Subthemes: Psychological content of teaching foreign languages and its relationship with psycholinguistics, psychology and pedagogy


Lecture Thesises

Lecture 1

Theme: Psychological features of teaching foreign languages

Subthemes: Psychological content of teaching foreign languages and its relationship with psycholinguistics, psychology and pedagogy

All scientists who deal with teaching foreign languages emphasize that in teaching foreign languages importance of the teacher’s professional language competence, factors of accounting of educational subject’s particularities and individual peculiarities of learners, especially motivation in learning foreign languages are equal. The process of teaching foreign languages consists of three equal components:

- the teacher and his professional skills;

- the learner and his aspiration;

- the subject which learner must acquire.

It is natural that in psychological-pedagogical analyses of education we must consider factors-components mentioned above. Thereupon in our opinion important factors and components of educational system are – psychological features of foreign language teachers; psychological features of learners of various age stages; psychological features of foreign language as educational subject; psychological analysis of speech activity as an object of mastering; pupil’s educational activity in the process of learning foreign languages and the form of education.

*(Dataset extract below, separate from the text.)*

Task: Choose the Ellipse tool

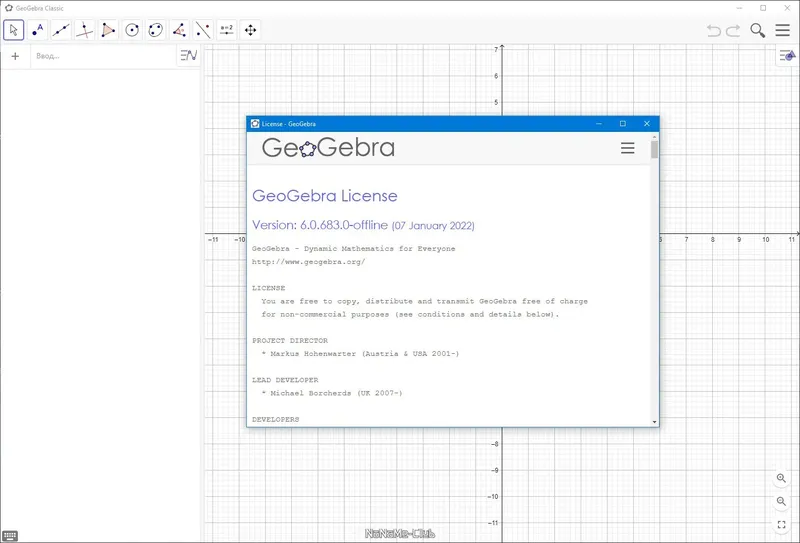Action: pos(156,30)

Speaking about the factors which influence on successful learning foreign language it is necessary to note a close connection of psychology of teaching foreign language with psychological and pedagogical disciplines, particularly, with pedagogical psychology. All mentioned factors and components of education are the research subject of pedagogical psychology.

Pedagogical psychology – are the most important branches of psychology. The basis for allocation of this branch of psychology is the psychological aspect of concrete activity of teaching and studying.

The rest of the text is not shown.